This simulator is an adaptation of the original eMouse simulator that accompanied Kilosort 1. The current version adds simulation of tissue drift. The waveforms at arbitrary points on the probe are estimated using simple interpolation of measured waveforms from "oversampled" measurments. Waveforms for small neurons in this example are drawn from a striatum recording in the Kampff lab Ultradense Survey, analyzed by Susu Chen and Nick Steinmetz. Waveforms for large neurons are taken from recordings in midbrain peformed by Susu Chen using an imec 3A probe.
For the default sinusoidal simulation, the batch-to-batch waveform similarity matrix looks like this
After sorting, most clusters in Phy will have sinusoidal-varying amplitudes, and feature projections. Here are projections onto PC1 of a channel for two similar neurons:
The master_eMouse_drift script will generate a 1200 second recording with moderately dense units (~1/site) and significant drift (20 um). To run the script, set the paths for the data directory, temporary directory, and the location of the Kilosort2 code; also set useParPool=0
if your workstation has <10 cores. After the data is created, Kilosort2 is called to sort the data, and the sorting results are compared to the known spike times to assess the performance of the sort. The final table written out to the command window gives the details for each ground truth unit, including the cluster labels that appear in Phy, so you can see what merges you'd make with ideal manual curation.
The amplitudes in this example have been made uniform and the "drift" is rigid uniform motion of units in a perfect sine wave. This makes a good example for seeing how much drift can be compensated before units are lost. To make data that is a closer model for your own data, adjust paramters at the start of make_eMouse_drift.m.
Some important differences between the model and real data include:
- Spikes are uniformly distributed in time
- Units are uniformly distributed in space
- No variation of the waveform except that due to movement of the units
- Simple gaussian noise with low correlation between sites
Real data with episodic firing of neurons and soma concentrated in layers will generally be more difficult to sort.

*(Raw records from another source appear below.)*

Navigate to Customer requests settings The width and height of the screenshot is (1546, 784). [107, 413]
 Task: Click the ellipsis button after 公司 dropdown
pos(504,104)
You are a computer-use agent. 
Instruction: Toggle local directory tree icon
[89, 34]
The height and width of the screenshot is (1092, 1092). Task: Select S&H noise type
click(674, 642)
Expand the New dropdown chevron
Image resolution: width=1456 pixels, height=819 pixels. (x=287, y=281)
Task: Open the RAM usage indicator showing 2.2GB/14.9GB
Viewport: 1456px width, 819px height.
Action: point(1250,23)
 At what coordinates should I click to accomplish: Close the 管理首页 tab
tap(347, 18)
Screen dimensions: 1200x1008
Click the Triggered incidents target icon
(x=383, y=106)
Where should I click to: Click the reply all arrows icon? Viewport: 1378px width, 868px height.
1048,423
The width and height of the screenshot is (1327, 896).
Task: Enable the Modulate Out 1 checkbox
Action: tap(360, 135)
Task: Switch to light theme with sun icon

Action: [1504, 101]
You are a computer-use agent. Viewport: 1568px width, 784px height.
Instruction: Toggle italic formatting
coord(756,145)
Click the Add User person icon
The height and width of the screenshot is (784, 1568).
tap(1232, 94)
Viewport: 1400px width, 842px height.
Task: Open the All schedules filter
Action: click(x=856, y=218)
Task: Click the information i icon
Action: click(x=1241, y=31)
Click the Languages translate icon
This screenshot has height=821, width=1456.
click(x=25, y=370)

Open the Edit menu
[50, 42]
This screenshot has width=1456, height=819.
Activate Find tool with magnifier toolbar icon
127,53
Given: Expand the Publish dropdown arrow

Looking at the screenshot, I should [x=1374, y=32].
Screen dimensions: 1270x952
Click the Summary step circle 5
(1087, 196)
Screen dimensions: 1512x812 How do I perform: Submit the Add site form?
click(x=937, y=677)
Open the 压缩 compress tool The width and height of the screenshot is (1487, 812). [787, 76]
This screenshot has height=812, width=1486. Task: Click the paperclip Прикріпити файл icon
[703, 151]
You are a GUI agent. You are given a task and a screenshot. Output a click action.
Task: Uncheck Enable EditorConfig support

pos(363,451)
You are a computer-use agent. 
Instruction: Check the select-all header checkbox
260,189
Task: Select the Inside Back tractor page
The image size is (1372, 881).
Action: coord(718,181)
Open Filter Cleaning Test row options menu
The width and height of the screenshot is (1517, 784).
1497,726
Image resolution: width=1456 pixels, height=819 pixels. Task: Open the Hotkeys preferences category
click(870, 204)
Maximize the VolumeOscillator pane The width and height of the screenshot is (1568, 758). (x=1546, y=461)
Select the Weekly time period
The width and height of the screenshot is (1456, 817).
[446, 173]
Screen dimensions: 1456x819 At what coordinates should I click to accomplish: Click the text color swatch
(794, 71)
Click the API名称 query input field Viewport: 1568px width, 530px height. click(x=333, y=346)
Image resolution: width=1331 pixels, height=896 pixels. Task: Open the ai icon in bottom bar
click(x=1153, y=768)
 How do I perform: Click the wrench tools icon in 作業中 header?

The firing rate for each unit is drawn from a uniform distribution with limits set by the parameter fr_bounds
.
A set of time differences bewteen spikes is created using random numbers from a geometric distribution with with probability calculated from the firing rate. Any time differences < than 2 ms (appropriate refractory time) are removed from the set, and the spike times are calculated from the cumulative sums of the time differences.
The input waveforms are averages from the data sets mentioned above. For each instance of a spike by a unit, the waveforms are calculated for each site given the current position of the unit. The amplitude for the current spike is drawn from a gamma distribution with width set by the amp_std
parameter. This creates a gaussian-like distribution but with no negative values.
The noise is gaussian distributed with rms set by rms_noise
. It is then smoothed in time and space by convolving with gaussians of width tsmooth
and chsmooth
. Increasing these will create more correlation (which may be a closer match to real data) but will also change the frequency of the noise in the raw data.
The drift can be either uniform over the set of units or "pinned" at a point specified by the user. The motion may be sinusoidal or a step followed by exponential decay. The parameters are explained in detail in the code comments.